Conflating the plots of two Roman comedies, Shakespeare sets up the ludicrous proposition that two sets of identical twins (each set, mysteriously, sharing the same name, and one set being servants to the other) have been separated for 30 years. He then brings them together in the same town on the same day to set off an ever more mind-boggling chain of mayhem arising from mistaken identity.

There is no other Shakespeare play that is so mechanically driven by a single device, or that gives its interpreters such a clear canvas for all the bits of business, reaction and sight gags that squeeze out the comedy between the lines.

This is where this sparkling production adds so much value, presented in a vivid Dickensian Ephesus stocked with mountebanks and puppeteers. An on-stage band with jazzy trumpet ( music by Ilona Sekacz) adds to an atmosphere of cheery anachronism.

A momentary sense of having mistakenly turned up at a Lionel Bart musical is perpetuated by the addition of a few brief songs, which neither particularly add nor detract from the main business.

It's good to see that likeable Birmingham actor Joe Dixon extracting so much laughter as Antipholus of Syracuse, the innocent abroad in this town of swindlers, thieves and, as he increasingly comes to believe, demons. If it's possible to describe a performance as a tour-de-force of bewildered and alarmed expressions, this is it.

His chief partner in comedy, Jonathan Slinger, is new to the RSC but could surely take up residence here playing Shakespeare's clowns. Dromio of Syracuse does have the best comic lines - that glorious speech about the "spherical" maid who is pursuing him in mistake for his twin, for instance.

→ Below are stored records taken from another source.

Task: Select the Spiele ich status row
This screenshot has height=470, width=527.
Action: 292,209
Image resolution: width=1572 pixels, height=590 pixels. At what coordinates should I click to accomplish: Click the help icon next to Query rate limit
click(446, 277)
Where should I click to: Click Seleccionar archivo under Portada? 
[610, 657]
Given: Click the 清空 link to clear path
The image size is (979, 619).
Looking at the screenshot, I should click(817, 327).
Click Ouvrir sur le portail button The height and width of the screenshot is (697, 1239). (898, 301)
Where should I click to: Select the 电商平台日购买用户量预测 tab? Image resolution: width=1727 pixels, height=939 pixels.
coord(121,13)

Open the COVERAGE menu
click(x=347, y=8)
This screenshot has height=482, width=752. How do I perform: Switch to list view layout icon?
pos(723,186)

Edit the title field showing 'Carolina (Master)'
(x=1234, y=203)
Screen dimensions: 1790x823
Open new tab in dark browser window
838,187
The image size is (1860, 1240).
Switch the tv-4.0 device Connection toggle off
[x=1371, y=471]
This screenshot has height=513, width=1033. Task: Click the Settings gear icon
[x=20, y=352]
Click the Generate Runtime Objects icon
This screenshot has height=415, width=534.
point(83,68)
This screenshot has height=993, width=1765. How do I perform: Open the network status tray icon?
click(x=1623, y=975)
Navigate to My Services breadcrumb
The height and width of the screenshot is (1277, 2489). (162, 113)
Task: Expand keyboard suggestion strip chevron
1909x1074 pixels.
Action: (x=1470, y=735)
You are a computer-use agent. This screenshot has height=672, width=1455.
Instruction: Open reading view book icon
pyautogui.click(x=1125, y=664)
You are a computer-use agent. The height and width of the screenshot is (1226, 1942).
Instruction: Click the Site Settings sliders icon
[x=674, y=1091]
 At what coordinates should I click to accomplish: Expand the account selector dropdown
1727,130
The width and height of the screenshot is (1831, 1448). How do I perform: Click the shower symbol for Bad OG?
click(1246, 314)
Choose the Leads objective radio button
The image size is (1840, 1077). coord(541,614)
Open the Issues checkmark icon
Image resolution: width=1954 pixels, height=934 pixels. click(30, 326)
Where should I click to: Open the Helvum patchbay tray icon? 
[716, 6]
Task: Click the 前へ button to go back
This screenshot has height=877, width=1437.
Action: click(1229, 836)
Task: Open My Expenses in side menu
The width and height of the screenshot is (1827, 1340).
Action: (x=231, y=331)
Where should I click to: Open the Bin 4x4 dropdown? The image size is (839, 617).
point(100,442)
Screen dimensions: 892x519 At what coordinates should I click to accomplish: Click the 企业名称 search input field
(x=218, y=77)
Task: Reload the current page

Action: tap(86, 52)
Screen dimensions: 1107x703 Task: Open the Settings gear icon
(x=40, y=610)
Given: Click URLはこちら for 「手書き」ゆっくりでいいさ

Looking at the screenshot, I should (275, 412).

Forbes Masson is also funny as his mirror image, but you do notice that while the twins are identical, they are not quite equal in the prominence Shakespeare gives them. If you can stop laughing for long enough you will notice that Antipholus of Ephesus (Christopher Colquhoun) is not a particularly sympathetic character. Suzanne Burden demonstrates here what a remarkably overwrought character Shakespeare has made of his long-suffering wife, Adriana.

In fact, a hard seam of cruelty underlies the farce - in the master-servant relationships as well as the draconian justice threatened, but happily averted thanks to absurd coincidence, in Ephesus.

* Running time: Two hours, 30 minutes. In repertory until October 29.